- Born: June 26, 1607 Igu, Mutsu
- Died: November 20, 1668 (aged 61)
- Other names: Yūzōmaru (熊増丸) Muneaki (宗昭) Suruga (駿河)
- Spouse: Muuhime
- Children: Ishikawa Munehiro Ishikawa Munenobu Ishikawa Sadahiro Chiyotsuruhime Kahokuhime
- Parent(s): Ishikawa Yoshimune Shizuko
- Family: Ishikawa clan

= Ishikawa Munetaka =

Head of the Kakuda-Ishikawa clan

Ishikawa Munetaka (石川宗敬) was the third head of the Kakuda-Ishikawa clan.

==Life==
Munekata was born on June 26, 1607, in Igu, Mutsu Province, as the son of Ishikawa Yoshimune. His childhood name was Kumamasumaru.

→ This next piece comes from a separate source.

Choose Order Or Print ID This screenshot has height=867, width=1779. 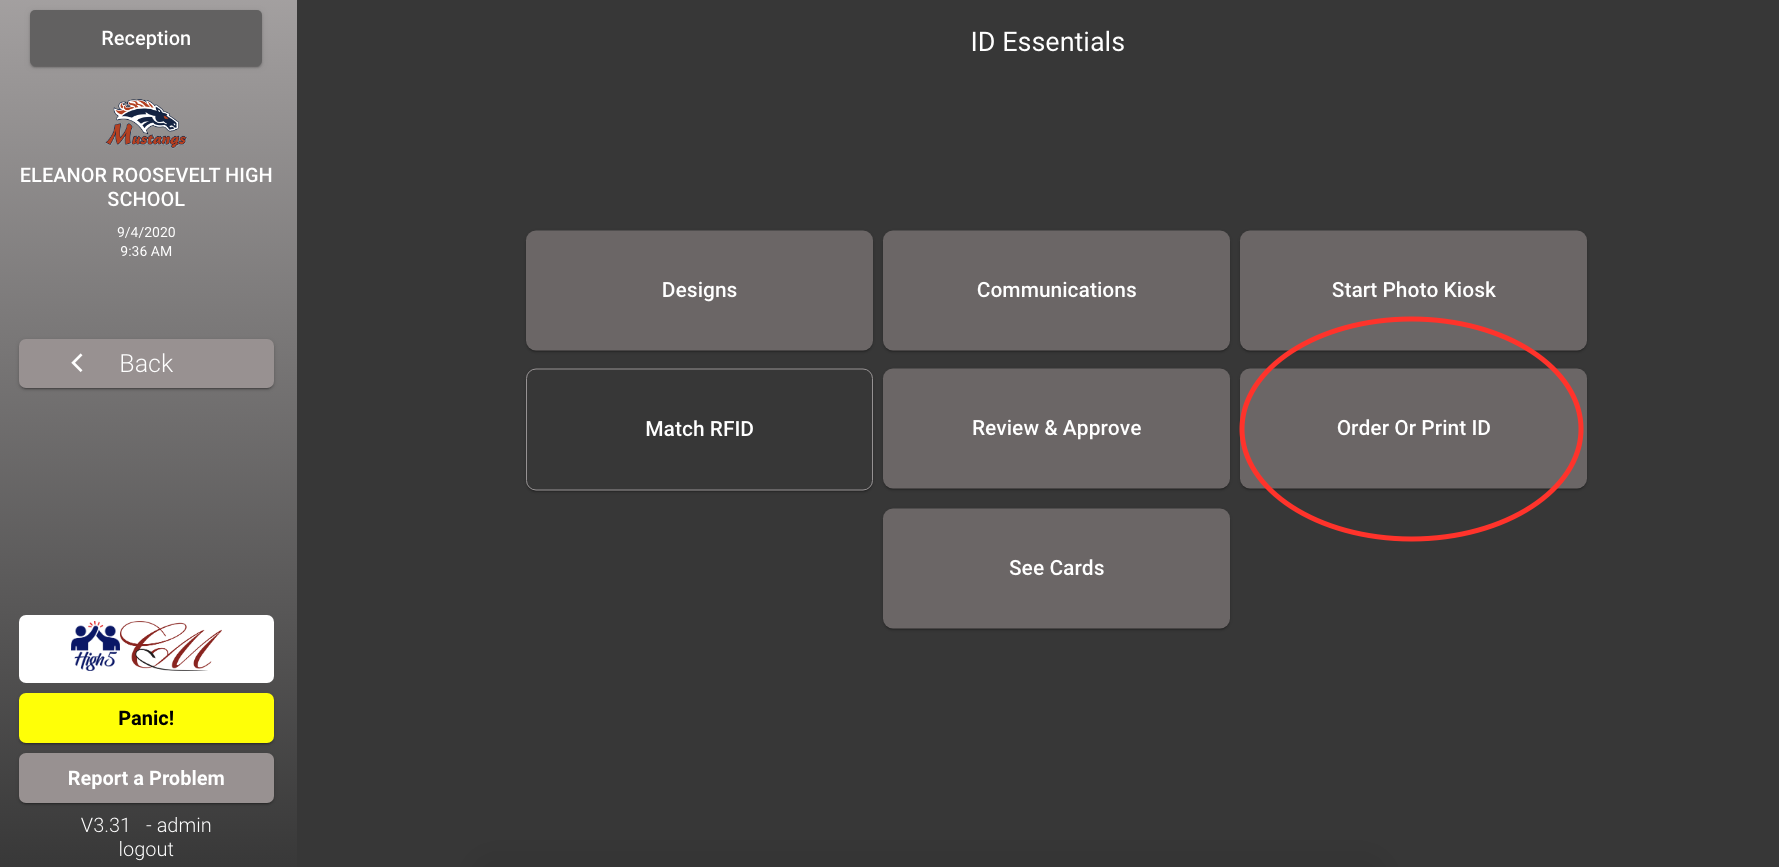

In 1610, his father, Yoshimune, died of an illness, but because Yūzōmaru was still young, his grandfather, Akimitsu, became his guardian. In 1616, he received a letter from Date Masamune for his genpuku, and he was renamed Muneaki. In 1619, he married Masamune's daughter, Muuhime. In 1621, he officially succeeded as the third head of the Kakuda-Ishikawa clan. He received 2,000 koku, totaling in 12,000 koku. On November 20, 1668, at the age of 62, Munekata died from an illness.